Yes. PCRE works exactly as you describe. And I don't try to prove that it
is not.

But analyze of strings that arrives to application not at all but by parts
(chunks) - that is 'partial hard' mission.
Read please post at
http://www.exim.org/lurker/message/20100829.212443.8069df71.en.html

I'm wrote there:
"Adding 'hard' option in 2009 was great thing. Thanx. I applyed PCRE to
analyze data flow. Data is transferred by chunks, and my apllication don't
have beforehand knowing when it ends. But application doing realtime
analyzis of arrived parts and doing actions accordingly. So important
practical implementation of PCRE was born with 'hard' option appearance -
possibility to analyze multisegment strings and endless data flows. There
is wide spectrum of such data, and first of all - internet and net
transmissions.


When we set 'partial hard' option for pcre_exec, than we say to PCRE:
"this is only a chunk and is not last part of all subject string", in
other words: "this string IS incomplete".
When we unset 'partial hard' option for pcre_exec, than we say: "this
string IS complete, no chunks may followed".

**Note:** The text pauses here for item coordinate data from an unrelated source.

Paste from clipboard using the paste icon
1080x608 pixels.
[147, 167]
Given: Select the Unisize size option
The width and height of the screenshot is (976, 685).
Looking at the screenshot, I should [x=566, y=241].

You suggest that we must assume string with 'partial hard' option MAY be
incomplete, but may be complete. When I suggest to add 'partial hard' to
PCRE in 2009, that aim was only for analyze of multisegment strings.
Algorithm how it can work were described in this post:
http://www.exim.org/lurker/message/20090527.195136.f8fc78cb.en.html

If we don't shure that the \z is end of whole (complete) string and if \z
may be true in every chunk than it breaks using 'partial hard' option for
analyze of multisegment strings by that algorithm. What mission of
'partial hard' that is not analyze of multisegment strings do you mean? Or
what another algorithm you may suggest for multisegment strings mutching
with present PCRE behaviour?

Summarizing my point of view I suggest that while 'pcre partial' option is
set than \z must never match.


That is another results wich are connected with my first example:


PCRE version 8.21 2011-12-12
/(?=(bcd)?\z)/+
\P\Pa
0:
0+

No match expected. Application want to match before 'bcd' at the end of
string or at the end of string regardless of how this string is arriving
to it (how many chunks, what length that chunks have).


PCRE version 8.21 2011-12-12
/\Z/+
\P\Pa\n
0:
0+ \x0a

No match expected


My english is bad but may be this post force you to overlook the
situation. Or explain me where I was wrong.